■ WHAT THE TASK REQUIRES ■
Copy out each line of the records below that contains the word "Find".

■ RECORDED DATA ■
========================================================================

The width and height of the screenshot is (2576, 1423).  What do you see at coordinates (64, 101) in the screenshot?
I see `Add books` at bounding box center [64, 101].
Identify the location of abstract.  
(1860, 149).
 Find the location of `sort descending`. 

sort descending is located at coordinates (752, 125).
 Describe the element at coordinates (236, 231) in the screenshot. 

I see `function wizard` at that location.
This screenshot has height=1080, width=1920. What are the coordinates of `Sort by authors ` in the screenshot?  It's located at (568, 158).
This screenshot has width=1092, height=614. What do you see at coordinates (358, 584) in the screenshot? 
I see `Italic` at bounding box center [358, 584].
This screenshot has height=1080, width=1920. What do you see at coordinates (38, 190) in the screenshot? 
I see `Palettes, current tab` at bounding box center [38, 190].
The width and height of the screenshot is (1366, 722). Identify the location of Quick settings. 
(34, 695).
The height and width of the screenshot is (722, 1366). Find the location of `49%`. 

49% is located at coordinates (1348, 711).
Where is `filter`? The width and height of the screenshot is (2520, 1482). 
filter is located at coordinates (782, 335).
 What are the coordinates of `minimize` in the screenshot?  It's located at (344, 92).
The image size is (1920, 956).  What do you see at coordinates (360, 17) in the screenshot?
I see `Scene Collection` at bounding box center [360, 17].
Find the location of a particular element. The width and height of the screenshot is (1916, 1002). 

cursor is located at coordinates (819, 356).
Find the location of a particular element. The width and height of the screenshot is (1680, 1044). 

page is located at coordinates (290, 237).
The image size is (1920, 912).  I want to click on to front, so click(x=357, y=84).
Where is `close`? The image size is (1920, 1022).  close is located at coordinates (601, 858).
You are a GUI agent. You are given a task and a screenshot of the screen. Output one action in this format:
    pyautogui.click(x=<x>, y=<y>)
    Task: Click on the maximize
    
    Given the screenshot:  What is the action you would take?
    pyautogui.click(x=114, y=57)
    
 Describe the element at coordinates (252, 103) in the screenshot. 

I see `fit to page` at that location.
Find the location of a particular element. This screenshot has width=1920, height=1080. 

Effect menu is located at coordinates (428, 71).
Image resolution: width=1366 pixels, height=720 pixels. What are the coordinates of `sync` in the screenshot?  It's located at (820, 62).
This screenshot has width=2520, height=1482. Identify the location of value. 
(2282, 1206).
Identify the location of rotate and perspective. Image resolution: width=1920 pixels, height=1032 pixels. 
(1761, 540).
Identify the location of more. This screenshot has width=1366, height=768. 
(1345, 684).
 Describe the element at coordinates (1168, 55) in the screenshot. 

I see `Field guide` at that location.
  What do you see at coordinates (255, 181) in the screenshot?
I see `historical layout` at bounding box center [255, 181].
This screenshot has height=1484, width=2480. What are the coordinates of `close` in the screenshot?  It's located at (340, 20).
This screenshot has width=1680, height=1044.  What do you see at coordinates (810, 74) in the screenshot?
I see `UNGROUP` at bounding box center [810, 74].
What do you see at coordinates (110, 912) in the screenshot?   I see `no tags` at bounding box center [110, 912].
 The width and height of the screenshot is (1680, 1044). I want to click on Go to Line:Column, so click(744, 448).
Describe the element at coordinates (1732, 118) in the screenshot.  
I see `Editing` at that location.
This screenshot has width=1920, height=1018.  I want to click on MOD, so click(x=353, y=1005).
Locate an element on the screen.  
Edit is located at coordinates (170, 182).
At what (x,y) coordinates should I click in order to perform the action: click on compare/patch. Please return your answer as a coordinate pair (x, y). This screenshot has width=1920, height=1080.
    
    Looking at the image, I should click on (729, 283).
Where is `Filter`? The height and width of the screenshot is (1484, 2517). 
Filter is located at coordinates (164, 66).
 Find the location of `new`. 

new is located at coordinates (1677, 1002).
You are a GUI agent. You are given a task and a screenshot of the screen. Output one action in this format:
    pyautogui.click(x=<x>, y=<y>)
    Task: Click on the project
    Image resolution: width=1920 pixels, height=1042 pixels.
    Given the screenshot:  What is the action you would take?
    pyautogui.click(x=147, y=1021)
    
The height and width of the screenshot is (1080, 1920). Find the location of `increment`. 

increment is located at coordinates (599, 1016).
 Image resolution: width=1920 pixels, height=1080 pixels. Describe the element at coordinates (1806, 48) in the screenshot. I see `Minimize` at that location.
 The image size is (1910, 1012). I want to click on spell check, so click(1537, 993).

========================================================================

■ RESULT FOR THIS EXERCISE ■
 Find the location of `sort descending`. 
The height and width of the screenshot is (722, 1366). Find the location of `49%`. 
Find the location of a particular element. The width and height of the screenshot is (1916, 1002). 
Find the location of a particular element. The width and height of the screenshot is (1680, 1044). 
Find the location of a particular element. This screenshot has width=1920, height=1080. 
 Find the location of `new`. 
The height and width of the screenshot is (1080, 1920). Find the location of `increment`. 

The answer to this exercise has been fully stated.